The founder of a French school of sociology, Émile Durkheim, examined totemism from a sociological and theological point of view, attempting to discover a pure religion in very ancient forms and claimed to see the origin of religion in totemism.
The leading representative of British social anthropology, A. R. Radcliffe-Brown, took a totally different view of totemism. Like Franz Boas,
he was skeptical that totemism could be described in any unified way.
In this he opposed the other pioneer of social anthropology in England, Bronisław Malinowski,
who wanted to confirm the unity of totemism in some way and approached
the matter more from a biological and psychological point of view than
from an ethnological one. According to Malinowski, totemism was not a
cultural phenomenon, but rather the result of trying to satisfy basic
human needs within the natural world. As far as Radcliffe-Brown was
concerned, totemism was composed of elements that were taken from
different areas and institutions, and what they have in common is a
general tendency to characterize segments of the community through a
connection with a portion of nature. In opposition to Durkheim's theory
of sacralization, Radcliffe-Brown took the point of view that nature is
introduced into the social order rather than secondary to it. At first,
he shared with Malinowski the opinion that an animal becomes totemistic
when it is “good to eat.” He later came to oppose the usefulness of this
viewpoint, since many totems—such as crocodiles and flies—are dangerous
and unpleasant.
In 1938, the structural functionalist anthropologist A. P. Elkin wrote The Australian Aborigines: How to understand them.

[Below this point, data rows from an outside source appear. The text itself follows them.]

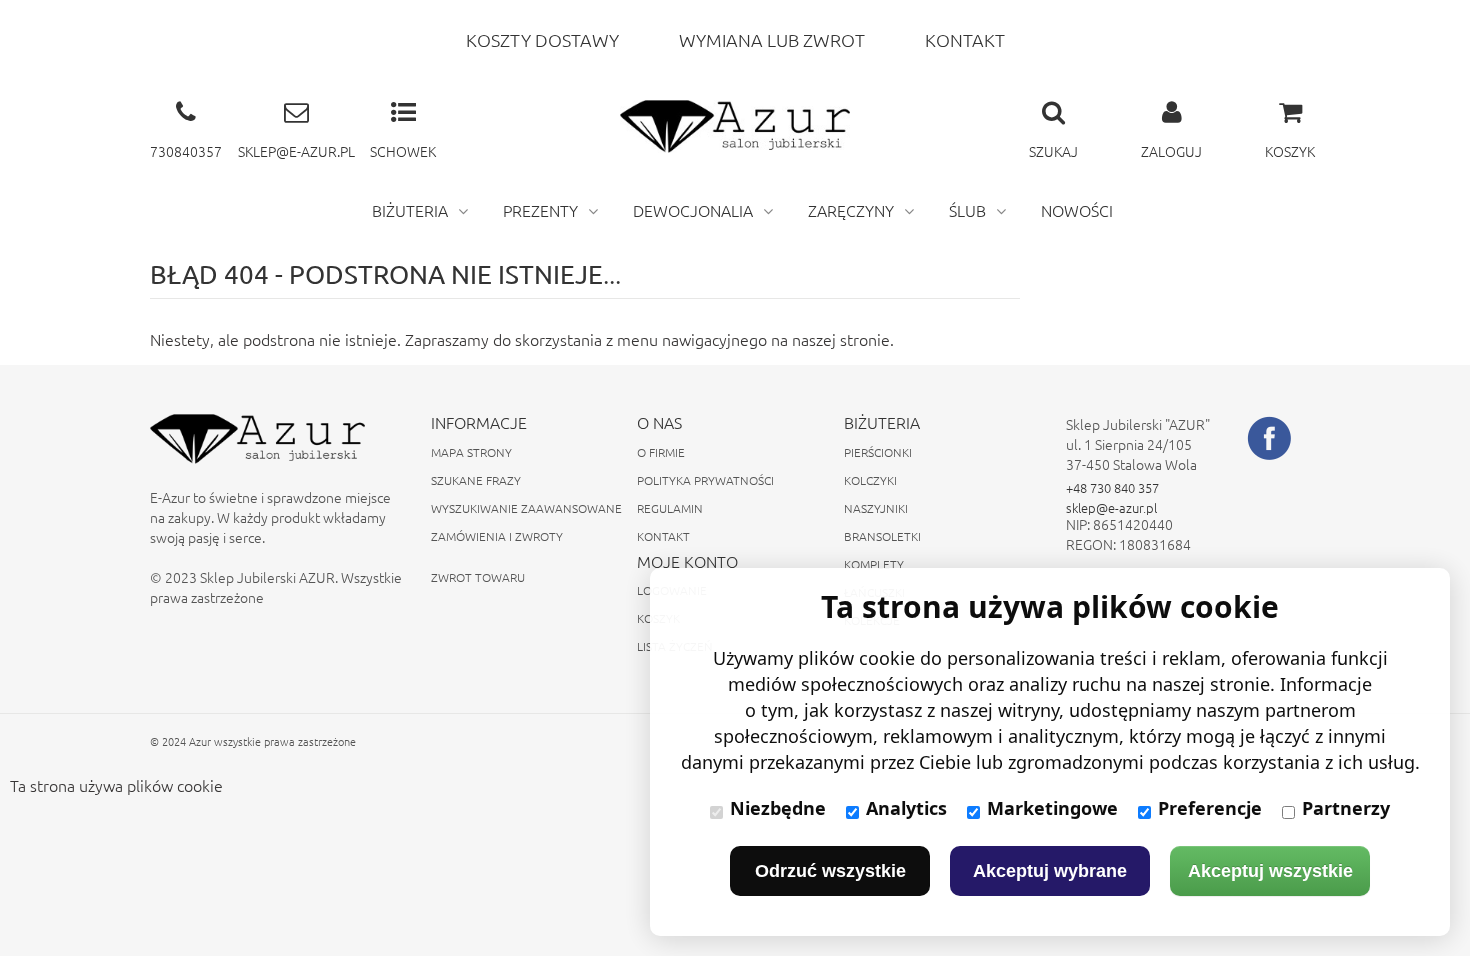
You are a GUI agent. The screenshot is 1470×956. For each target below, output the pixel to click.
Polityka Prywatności (705, 480)
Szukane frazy (476, 480)
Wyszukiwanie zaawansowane (526, 508)
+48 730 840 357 (1112, 487)
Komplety (874, 564)
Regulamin (670, 508)
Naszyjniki (876, 508)
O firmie (661, 452)
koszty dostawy (542, 39)
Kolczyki (870, 480)
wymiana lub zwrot (772, 39)
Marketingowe (1052, 808)
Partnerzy (1346, 808)
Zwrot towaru (478, 577)
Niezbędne (778, 808)
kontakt (965, 39)
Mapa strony (471, 452)
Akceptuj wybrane (1050, 871)
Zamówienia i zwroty (497, 536)
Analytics (906, 808)
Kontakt (663, 536)
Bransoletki (882, 536)
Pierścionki (878, 452)
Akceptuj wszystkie (1270, 871)
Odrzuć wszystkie (830, 871)
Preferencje (1210, 808)
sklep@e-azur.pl (1111, 507)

His typologies of totemism included eight "forms" and six "functions".
The forms identified were:
- individual (a personal totem),
- sex (one totem for each gender),
- moiety (the "tribe" consists of two groups, each with a totem),
- section (the "tribe" consists of four groups, each with a totem),
- subsection (the "tribe" consists of eight groups, each with a totem),
- clan (a group with common descent share a totem or totems),
- local (people living or born in a particular area share a totem) and
- "multiple" (people across groups share a totem
The functions identified were:
- social (totems regulate marriage, and often a person cannot eat the flesh of their totem),
- cult (totems associated with a secret organisation),
- conception (multiple meanings),
- dream (the person appears as this totem in others' dreams),
- classificatory (the totem sorts people) and
- assistant (the totem assists a healer or clever person).
The terms in Elkin's typologies see some use today, but Aboriginal customs are seen as more diverse than his typologies suggest.

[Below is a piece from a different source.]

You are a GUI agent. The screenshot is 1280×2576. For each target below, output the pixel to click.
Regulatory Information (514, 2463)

As a chief representative of modern structuralism, French ethnologist Claude Lévi-Strauss, and his, Le Totémisme aujourd'hui ("Totemism Today" [1958]) are often cited in the field.

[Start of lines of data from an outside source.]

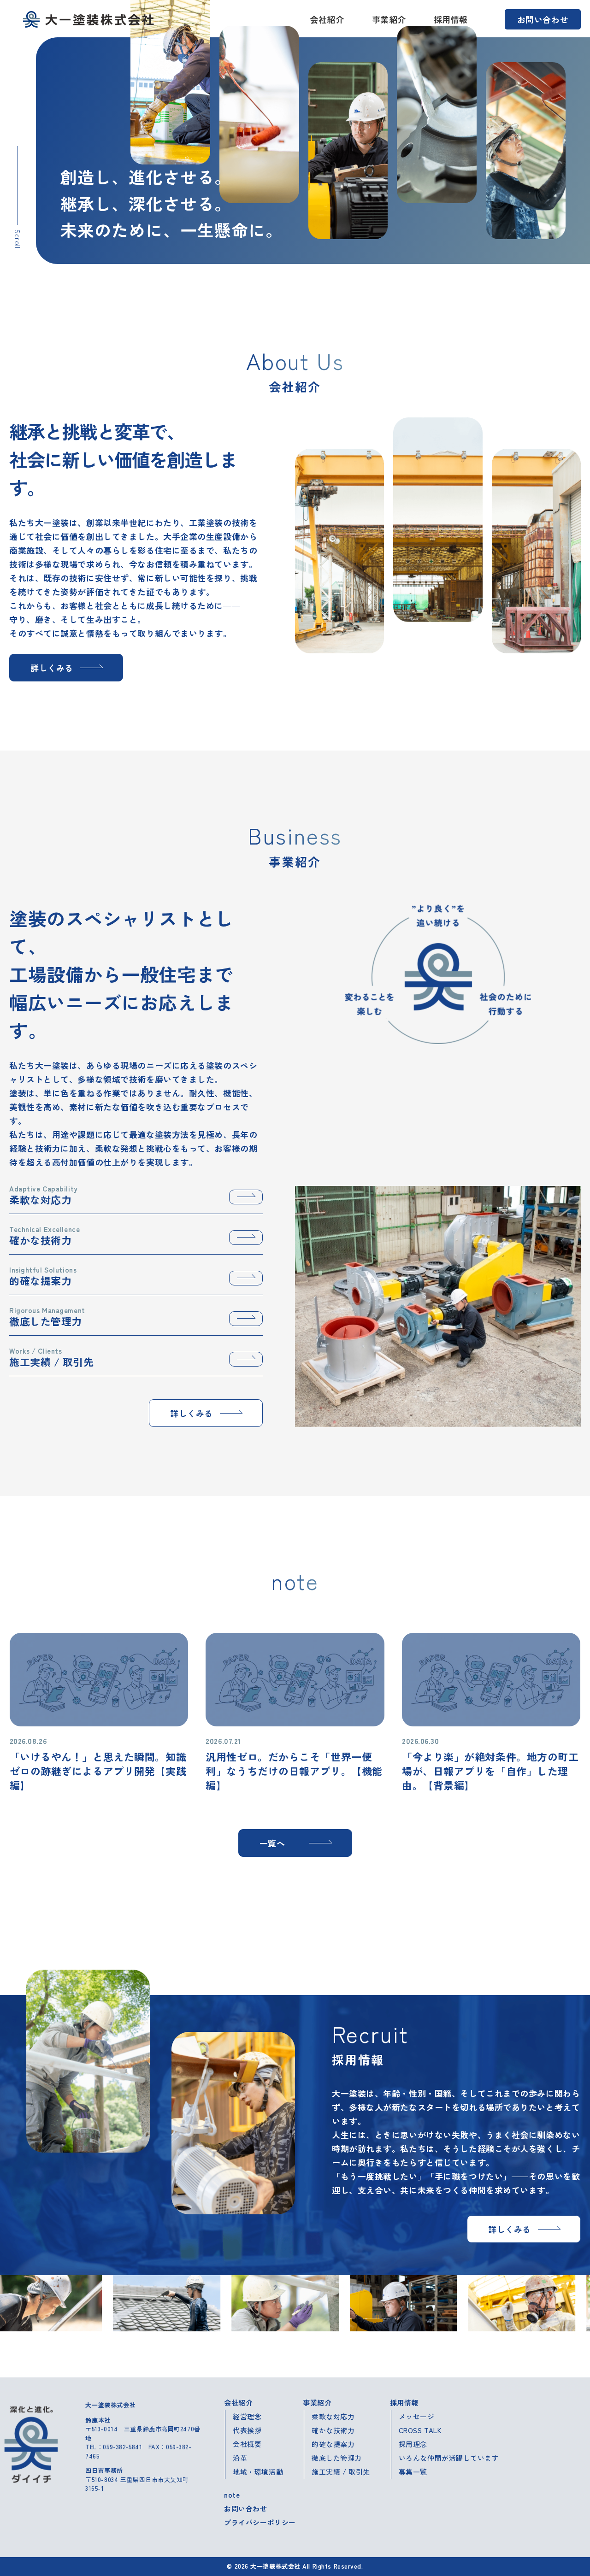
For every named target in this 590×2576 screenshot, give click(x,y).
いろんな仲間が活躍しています (449, 2458)
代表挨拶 (247, 2430)
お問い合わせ (542, 19)
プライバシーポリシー (260, 2522)
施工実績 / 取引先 (341, 2471)
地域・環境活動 (258, 2471)
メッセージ (417, 2416)
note (232, 2495)
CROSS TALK (420, 2430)
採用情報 (451, 19)
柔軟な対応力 (333, 2416)
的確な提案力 (333, 2444)
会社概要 (247, 2444)
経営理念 (247, 2416)
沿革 (240, 2458)
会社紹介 (327, 19)
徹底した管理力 (337, 2458)
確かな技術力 (333, 2430)
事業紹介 (389, 19)
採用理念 (413, 2444)
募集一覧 (413, 2471)
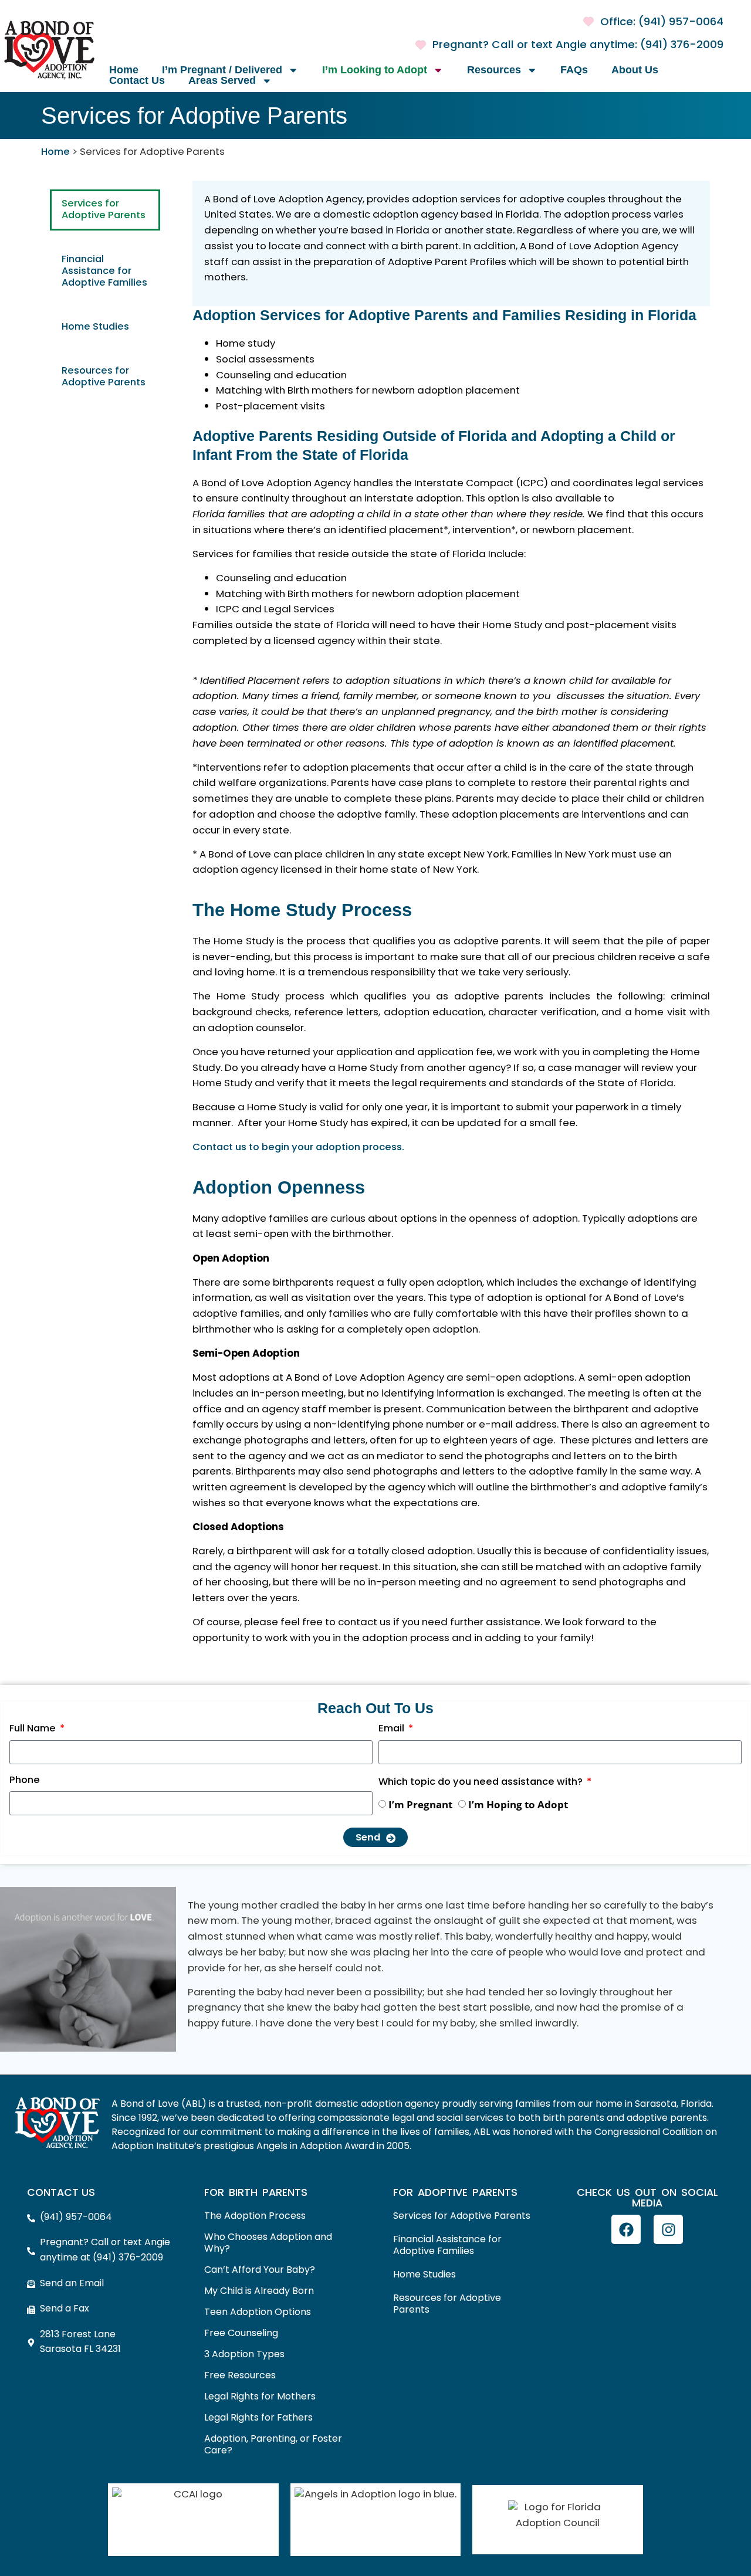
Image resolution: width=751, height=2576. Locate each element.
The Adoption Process (255, 2216)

In the 21st century, Australian anthropologists question the
extent to which "totemism" can be generalised even across different Aboriginal Australian peoples, let alone to other cultures like the Ojibwe from whom the term was originally derived. Rose, James and Watson write that:
The term ‘totem’ has proved to be a blunt instrument. Far more subtlety is required, and again, there is regional variation on this issue.
Literature
Poets,
and to a lesser extent fiction writers, often use anthropological
concepts, including the anthropological understanding of totemism. For
this reason literary criticism often resorts to psychoanalytic,
anthropological analyses.
Totem poles
Totem poles of the Pacific Northwest of North America are monumental poles of heraldry.
They feature many different designs (bears, birds, frogs, people, and
various supernatural beings and aquatic creatures) that function as
crests of families or chiefs. They recount stories owned by those
families or chiefs, or commemorate special occasions. These stories are known to be read from the bottom of the pole to the top.